── Recorded data ──

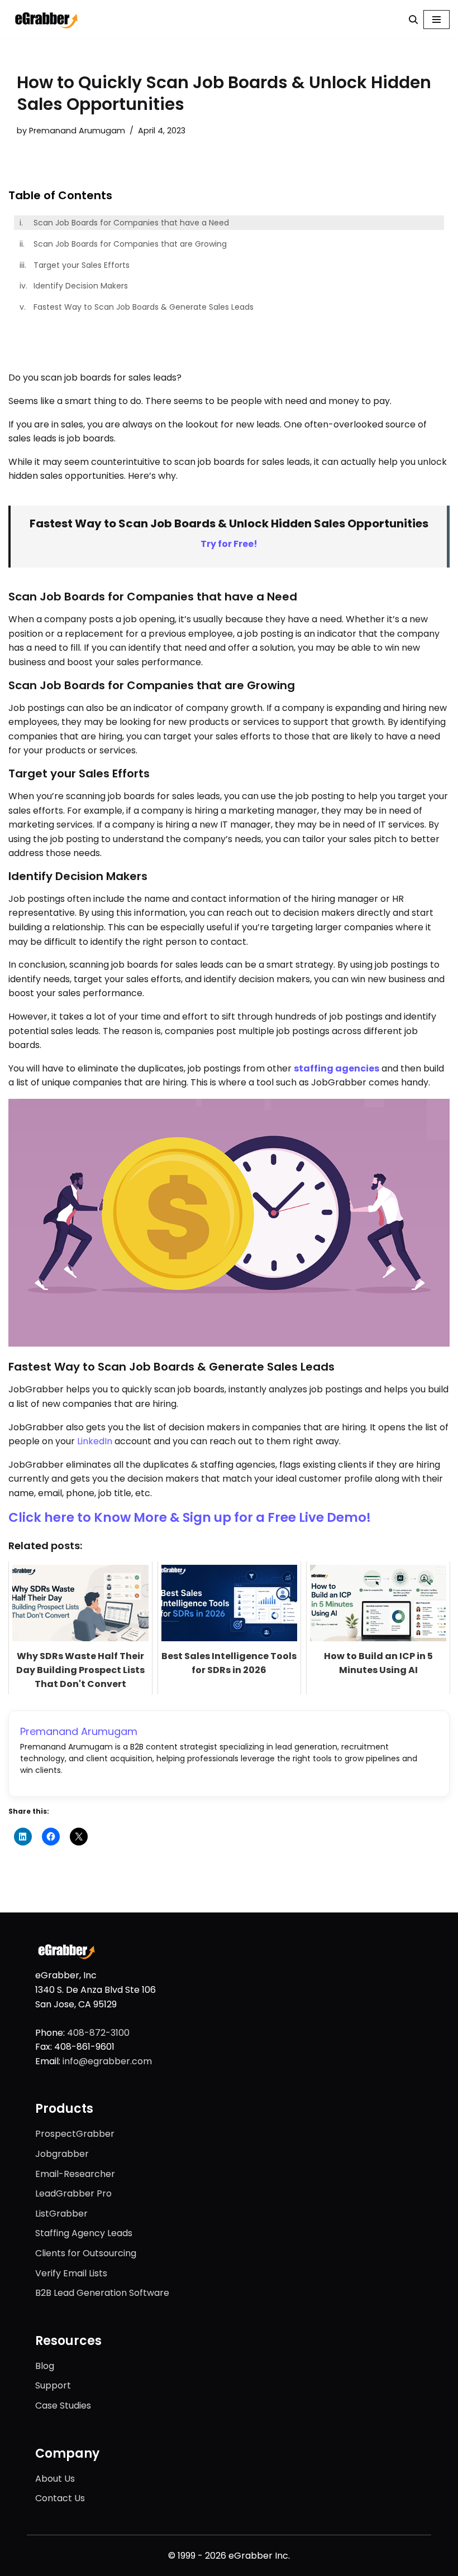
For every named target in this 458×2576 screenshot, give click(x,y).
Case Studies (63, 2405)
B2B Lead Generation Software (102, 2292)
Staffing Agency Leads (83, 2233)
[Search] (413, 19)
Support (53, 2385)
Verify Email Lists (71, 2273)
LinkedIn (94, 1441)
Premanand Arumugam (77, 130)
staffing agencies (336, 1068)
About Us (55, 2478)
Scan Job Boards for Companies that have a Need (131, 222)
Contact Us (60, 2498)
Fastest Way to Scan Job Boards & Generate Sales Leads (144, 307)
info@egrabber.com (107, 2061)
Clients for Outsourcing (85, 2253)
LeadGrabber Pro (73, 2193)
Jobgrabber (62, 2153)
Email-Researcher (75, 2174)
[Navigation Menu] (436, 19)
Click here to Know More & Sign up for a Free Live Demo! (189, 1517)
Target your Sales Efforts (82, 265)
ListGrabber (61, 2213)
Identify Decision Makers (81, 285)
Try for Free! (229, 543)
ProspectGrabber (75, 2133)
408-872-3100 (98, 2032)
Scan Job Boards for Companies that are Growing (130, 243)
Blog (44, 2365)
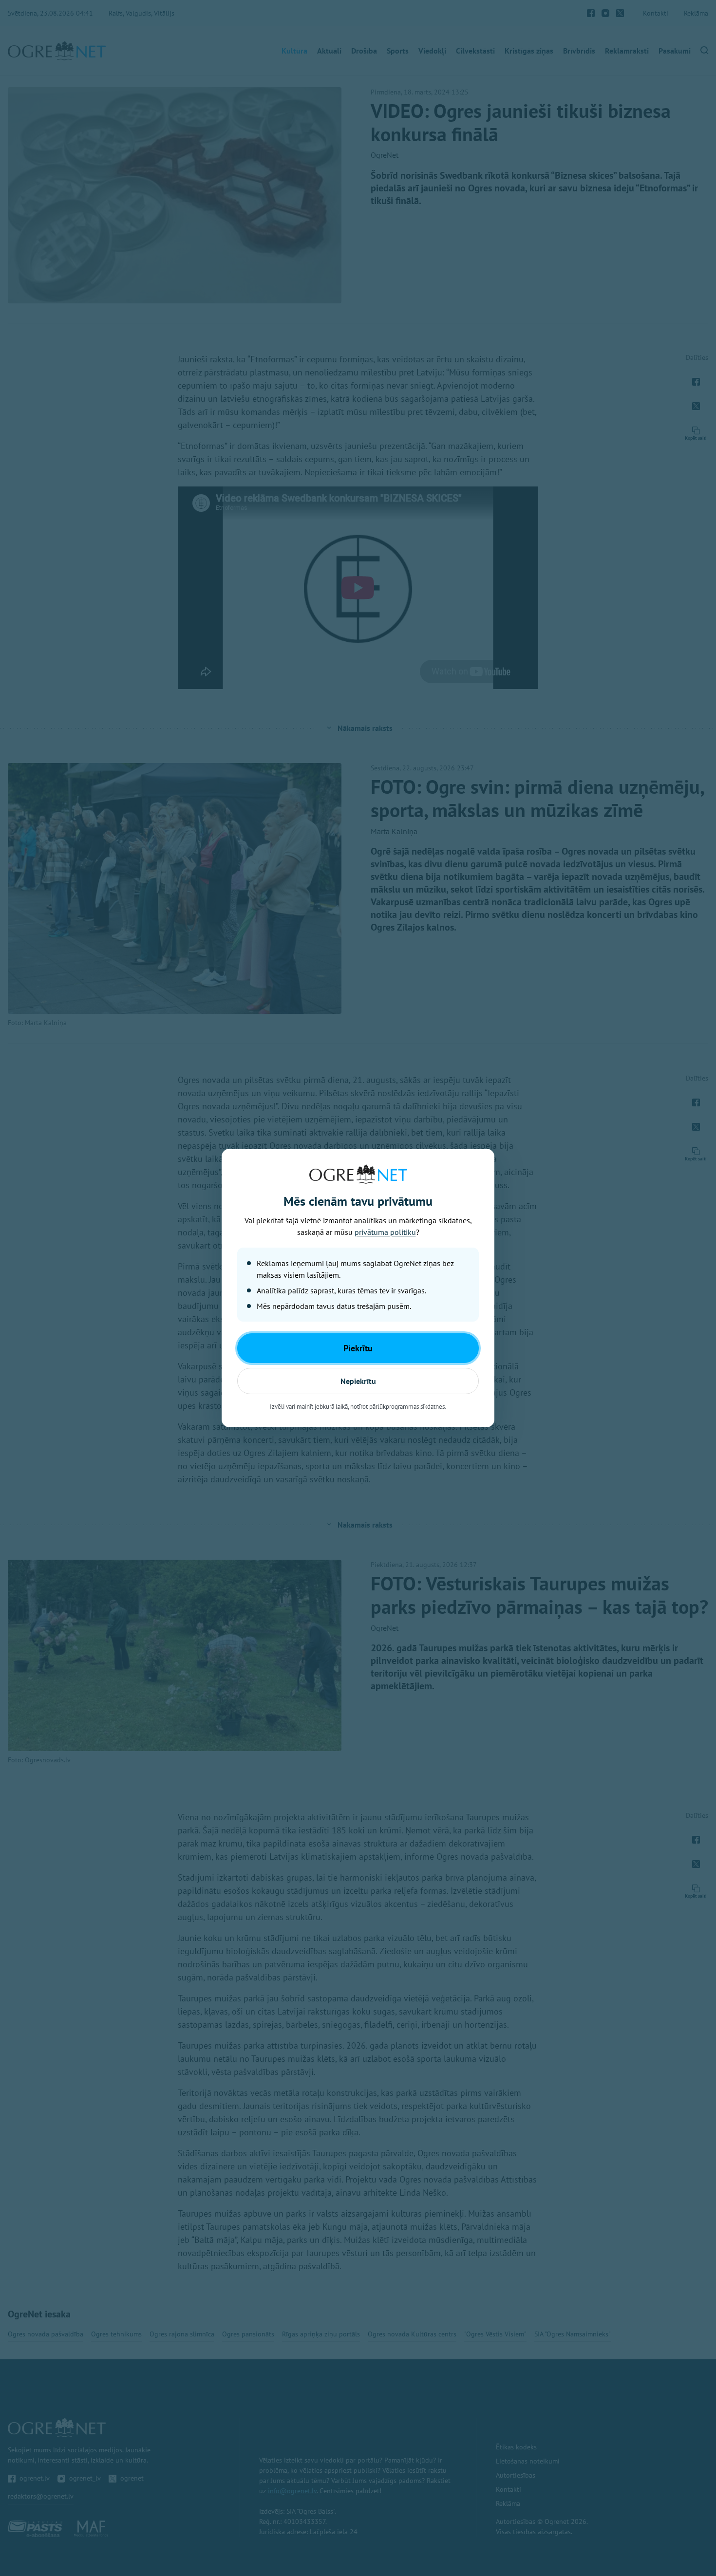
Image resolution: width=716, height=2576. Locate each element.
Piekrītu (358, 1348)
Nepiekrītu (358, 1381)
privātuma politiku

───

Starting from the data above, filter for lines with "Free" and copy each one.

Click here to Know More & Sign up for a Free Live Demo! (189, 1517)
Try for Free! (229, 543)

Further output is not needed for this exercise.